Going down the listing below, print exactly each line from the one with "Task: Choose Unwrap UVW modifier" up to and including the one with "This screenshot has width=1200, height=1600.", and skip the rest.

**Supplied data:**
┄┄┄┄┄┄┄┄┄┄

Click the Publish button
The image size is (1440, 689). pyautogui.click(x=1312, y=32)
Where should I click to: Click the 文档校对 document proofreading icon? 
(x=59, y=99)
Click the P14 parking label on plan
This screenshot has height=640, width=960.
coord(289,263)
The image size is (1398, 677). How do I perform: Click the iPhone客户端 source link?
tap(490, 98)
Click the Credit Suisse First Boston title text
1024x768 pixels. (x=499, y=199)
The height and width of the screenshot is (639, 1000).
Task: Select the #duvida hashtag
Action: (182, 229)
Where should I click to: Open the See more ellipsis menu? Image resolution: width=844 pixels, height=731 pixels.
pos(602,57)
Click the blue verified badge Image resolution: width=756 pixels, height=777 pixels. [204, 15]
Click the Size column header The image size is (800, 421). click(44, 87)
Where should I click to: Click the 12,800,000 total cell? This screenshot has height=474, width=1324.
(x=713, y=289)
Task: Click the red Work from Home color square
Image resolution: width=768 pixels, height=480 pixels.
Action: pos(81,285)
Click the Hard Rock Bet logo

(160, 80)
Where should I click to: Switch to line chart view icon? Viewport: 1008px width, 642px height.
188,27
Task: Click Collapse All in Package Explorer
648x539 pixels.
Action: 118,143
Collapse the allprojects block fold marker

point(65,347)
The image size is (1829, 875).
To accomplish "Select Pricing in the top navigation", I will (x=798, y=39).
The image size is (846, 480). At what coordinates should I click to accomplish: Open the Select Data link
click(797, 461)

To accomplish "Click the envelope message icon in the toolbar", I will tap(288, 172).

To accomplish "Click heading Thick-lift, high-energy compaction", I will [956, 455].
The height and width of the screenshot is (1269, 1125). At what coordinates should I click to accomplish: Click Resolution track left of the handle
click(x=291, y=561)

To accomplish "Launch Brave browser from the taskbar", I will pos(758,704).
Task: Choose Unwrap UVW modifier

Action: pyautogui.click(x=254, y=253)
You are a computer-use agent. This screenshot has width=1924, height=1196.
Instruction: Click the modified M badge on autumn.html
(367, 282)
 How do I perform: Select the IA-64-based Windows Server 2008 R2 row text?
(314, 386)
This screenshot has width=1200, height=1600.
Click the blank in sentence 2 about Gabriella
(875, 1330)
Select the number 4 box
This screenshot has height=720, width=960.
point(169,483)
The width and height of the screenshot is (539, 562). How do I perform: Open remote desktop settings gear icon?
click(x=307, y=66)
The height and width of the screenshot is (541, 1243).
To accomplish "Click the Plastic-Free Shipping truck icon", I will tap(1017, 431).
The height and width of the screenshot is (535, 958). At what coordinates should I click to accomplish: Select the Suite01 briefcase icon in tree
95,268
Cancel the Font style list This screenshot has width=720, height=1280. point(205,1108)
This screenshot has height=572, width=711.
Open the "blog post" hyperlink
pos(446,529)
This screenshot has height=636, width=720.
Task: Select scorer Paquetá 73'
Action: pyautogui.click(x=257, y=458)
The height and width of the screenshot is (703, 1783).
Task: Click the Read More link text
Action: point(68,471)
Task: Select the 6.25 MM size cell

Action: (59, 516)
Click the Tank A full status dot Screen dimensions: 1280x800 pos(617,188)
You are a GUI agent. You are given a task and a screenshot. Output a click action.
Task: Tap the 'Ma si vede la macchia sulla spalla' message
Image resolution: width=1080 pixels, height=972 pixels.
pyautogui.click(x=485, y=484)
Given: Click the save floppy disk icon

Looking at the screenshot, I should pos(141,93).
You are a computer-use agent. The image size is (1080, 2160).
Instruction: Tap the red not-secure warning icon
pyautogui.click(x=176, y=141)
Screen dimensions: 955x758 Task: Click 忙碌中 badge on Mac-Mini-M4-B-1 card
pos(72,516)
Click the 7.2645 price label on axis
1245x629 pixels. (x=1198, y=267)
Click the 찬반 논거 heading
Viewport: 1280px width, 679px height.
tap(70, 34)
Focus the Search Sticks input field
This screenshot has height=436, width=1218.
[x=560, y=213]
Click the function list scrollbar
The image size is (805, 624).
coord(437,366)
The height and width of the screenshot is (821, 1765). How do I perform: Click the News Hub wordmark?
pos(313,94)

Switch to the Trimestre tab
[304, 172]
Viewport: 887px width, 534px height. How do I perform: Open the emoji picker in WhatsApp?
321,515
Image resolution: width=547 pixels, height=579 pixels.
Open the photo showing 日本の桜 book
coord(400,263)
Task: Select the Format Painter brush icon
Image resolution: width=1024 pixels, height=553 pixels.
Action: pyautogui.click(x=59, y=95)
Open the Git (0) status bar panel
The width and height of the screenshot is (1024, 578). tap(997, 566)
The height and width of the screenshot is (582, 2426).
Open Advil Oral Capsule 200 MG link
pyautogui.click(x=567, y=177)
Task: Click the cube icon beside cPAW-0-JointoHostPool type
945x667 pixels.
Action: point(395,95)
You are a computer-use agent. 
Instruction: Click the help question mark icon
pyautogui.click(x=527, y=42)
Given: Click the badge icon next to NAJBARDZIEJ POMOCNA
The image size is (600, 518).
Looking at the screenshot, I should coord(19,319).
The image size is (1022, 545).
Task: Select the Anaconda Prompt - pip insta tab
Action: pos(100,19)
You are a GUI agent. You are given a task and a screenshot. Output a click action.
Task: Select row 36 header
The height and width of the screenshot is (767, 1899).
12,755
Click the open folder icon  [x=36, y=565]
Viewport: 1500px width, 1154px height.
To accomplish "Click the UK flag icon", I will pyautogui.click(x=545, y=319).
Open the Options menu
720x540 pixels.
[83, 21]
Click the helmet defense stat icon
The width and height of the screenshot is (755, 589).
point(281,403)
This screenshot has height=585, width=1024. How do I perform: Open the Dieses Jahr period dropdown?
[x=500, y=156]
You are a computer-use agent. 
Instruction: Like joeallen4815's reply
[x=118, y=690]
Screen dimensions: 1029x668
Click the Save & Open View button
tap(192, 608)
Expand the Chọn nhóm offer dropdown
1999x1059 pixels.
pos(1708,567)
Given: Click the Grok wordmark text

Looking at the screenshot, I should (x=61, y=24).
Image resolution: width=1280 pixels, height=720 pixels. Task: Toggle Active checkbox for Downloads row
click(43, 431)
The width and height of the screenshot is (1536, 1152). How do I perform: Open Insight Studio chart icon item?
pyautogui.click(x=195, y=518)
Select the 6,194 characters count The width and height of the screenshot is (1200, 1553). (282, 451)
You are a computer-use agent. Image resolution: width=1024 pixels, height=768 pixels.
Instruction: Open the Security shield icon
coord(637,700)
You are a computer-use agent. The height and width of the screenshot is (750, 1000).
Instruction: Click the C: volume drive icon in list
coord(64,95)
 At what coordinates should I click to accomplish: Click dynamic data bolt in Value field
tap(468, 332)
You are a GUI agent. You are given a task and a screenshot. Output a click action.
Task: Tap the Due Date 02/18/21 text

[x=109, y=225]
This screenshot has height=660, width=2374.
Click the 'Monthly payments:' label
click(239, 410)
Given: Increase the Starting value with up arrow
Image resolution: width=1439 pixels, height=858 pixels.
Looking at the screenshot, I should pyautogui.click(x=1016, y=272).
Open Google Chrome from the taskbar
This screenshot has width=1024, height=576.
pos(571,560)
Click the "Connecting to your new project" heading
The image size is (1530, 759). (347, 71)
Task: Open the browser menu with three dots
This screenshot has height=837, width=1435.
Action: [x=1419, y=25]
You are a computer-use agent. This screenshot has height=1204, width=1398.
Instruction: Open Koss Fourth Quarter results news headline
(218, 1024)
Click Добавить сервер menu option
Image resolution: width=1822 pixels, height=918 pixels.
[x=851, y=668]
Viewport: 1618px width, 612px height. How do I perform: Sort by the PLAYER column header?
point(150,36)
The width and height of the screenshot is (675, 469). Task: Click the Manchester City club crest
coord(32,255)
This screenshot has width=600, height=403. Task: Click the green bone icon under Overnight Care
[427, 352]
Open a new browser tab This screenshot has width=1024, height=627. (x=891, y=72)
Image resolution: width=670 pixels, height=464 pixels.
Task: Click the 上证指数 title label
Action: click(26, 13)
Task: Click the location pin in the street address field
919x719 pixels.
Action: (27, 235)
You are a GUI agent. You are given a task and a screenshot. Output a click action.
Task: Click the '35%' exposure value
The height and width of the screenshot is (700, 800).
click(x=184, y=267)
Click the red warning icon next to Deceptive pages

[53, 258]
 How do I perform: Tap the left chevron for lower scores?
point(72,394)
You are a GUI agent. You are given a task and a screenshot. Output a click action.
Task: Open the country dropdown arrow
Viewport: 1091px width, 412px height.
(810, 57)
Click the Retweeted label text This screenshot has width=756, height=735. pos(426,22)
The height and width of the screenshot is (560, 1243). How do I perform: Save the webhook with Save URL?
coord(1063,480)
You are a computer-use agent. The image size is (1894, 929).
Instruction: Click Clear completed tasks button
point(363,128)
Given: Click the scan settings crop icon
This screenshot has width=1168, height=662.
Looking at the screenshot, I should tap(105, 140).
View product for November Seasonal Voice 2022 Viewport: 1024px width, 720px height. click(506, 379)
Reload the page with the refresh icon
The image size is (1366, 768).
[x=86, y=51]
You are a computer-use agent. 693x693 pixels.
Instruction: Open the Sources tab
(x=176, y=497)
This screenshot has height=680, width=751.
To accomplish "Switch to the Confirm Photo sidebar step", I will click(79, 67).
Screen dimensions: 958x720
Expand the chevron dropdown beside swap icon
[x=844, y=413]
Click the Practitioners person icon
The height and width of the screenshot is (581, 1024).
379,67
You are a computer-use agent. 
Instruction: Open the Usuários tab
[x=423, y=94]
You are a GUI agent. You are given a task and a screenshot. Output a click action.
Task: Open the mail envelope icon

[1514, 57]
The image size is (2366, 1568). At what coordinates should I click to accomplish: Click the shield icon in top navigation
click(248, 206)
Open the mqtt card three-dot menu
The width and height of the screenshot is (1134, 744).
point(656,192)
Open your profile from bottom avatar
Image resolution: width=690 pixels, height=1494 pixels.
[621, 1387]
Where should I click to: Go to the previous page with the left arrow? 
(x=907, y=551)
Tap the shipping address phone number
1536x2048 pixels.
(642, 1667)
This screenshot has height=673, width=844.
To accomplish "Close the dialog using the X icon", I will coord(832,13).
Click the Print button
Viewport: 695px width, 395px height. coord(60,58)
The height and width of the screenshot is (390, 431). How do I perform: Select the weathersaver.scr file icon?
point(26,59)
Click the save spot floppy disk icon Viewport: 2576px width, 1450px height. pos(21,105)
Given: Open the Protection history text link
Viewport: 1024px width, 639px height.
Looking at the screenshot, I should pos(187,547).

┄┄┄┄┄┄┄┄┄┄

**Answer box:**
Task: Choose Unwrap UVW modifier

Action: pyautogui.click(x=254, y=253)
You are a computer-use agent. This screenshot has width=1924, height=1196.
Instruction: Click the modified M badge on autumn.html
(367, 282)
 How do I perform: Select the IA-64-based Windows Server 2008 R2 row text?
(314, 386)
This screenshot has width=1200, height=1600.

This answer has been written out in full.